(Exercise description): Give back all the data below exactly as it is shown.

(Information given):

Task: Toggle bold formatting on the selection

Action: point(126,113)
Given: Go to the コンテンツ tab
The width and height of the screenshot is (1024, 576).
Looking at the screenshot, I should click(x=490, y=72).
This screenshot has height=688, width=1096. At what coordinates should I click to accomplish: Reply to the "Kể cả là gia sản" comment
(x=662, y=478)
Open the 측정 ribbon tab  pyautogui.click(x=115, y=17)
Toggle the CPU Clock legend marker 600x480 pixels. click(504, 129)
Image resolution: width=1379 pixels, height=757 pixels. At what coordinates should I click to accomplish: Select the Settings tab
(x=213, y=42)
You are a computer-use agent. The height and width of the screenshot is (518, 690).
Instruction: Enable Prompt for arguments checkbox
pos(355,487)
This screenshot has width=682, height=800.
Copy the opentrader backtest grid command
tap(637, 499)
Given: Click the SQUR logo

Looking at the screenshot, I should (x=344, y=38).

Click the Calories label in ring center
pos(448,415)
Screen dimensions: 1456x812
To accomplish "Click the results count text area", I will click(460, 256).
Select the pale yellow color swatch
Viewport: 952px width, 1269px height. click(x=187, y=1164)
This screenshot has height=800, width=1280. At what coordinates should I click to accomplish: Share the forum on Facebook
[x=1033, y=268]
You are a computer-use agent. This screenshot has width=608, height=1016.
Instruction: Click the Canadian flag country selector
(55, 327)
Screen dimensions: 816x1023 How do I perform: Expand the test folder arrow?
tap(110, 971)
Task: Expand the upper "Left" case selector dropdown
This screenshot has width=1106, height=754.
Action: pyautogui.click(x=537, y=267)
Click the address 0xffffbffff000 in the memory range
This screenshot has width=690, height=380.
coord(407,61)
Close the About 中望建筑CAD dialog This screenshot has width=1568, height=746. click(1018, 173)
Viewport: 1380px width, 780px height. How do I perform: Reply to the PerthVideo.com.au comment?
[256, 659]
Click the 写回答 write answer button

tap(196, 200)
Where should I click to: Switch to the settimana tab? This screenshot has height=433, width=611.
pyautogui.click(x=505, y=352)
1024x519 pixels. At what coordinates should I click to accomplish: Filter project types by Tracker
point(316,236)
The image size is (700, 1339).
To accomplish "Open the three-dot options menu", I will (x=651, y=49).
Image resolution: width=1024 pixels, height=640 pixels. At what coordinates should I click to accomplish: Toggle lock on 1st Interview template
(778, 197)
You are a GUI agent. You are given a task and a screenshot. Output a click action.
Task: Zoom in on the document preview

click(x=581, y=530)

(Response area):
Task: Toggle bold formatting on the selection

Action: point(126,113)
Given: Go to the コンテンツ tab
The width and height of the screenshot is (1024, 576).
Looking at the screenshot, I should click(x=490, y=72).
This screenshot has height=688, width=1096. At what coordinates should I click to accomplish: Reply to the "Kể cả là gia sản" comment
(x=662, y=478)
Open the 측정 ribbon tab  pyautogui.click(x=115, y=17)
Toggle the CPU Clock legend marker 600x480 pixels. click(504, 129)
Image resolution: width=1379 pixels, height=757 pixels. At what coordinates should I click to accomplish: Select the Settings tab
(x=213, y=42)
You are a computer-use agent. The height and width of the screenshot is (518, 690).
Instruction: Enable Prompt for arguments checkbox
pos(355,487)
This screenshot has width=682, height=800.
Copy the opentrader backtest grid command
tap(637, 499)
Given: Click the SQUR logo

Looking at the screenshot, I should (x=344, y=38).

Click the Calories label in ring center
pos(448,415)
Screen dimensions: 1456x812
To accomplish "Click the results count text area", I will click(460, 256).
Select the pale yellow color swatch
Viewport: 952px width, 1269px height. click(x=187, y=1164)
This screenshot has height=800, width=1280. At what coordinates should I click to accomplish: Share the forum on Facebook
[x=1033, y=268]
You are a computer-use agent. This screenshot has width=608, height=1016.
Instruction: Click the Canadian flag country selector
(55, 327)
Screen dimensions: 816x1023 How do I perform: Expand the test folder arrow?
tap(110, 971)
Task: Expand the upper "Left" case selector dropdown
This screenshot has width=1106, height=754.
Action: pyautogui.click(x=537, y=267)
Click the address 0xffffbffff000 in the memory range
This screenshot has width=690, height=380.
coord(407,61)
Close the About 中望建筑CAD dialog This screenshot has width=1568, height=746. click(1018, 173)
Viewport: 1380px width, 780px height. How do I perform: Reply to the PerthVideo.com.au comment?
[256, 659]
Click the 写回答 write answer button

tap(196, 200)
Where should I click to: Switch to the settimana tab? This screenshot has height=433, width=611.
pyautogui.click(x=505, y=352)
1024x519 pixels. At what coordinates should I click to accomplish: Filter project types by Tracker
point(316,236)
The image size is (700, 1339).
To accomplish "Open the three-dot options menu", I will (x=651, y=49).
Image resolution: width=1024 pixels, height=640 pixels. At what coordinates should I click to accomplish: Toggle lock on 1st Interview template
(778, 197)
You are a GUI agent. You are given a task and a screenshot. Output a click action.
Task: Zoom in on the document preview

click(x=581, y=530)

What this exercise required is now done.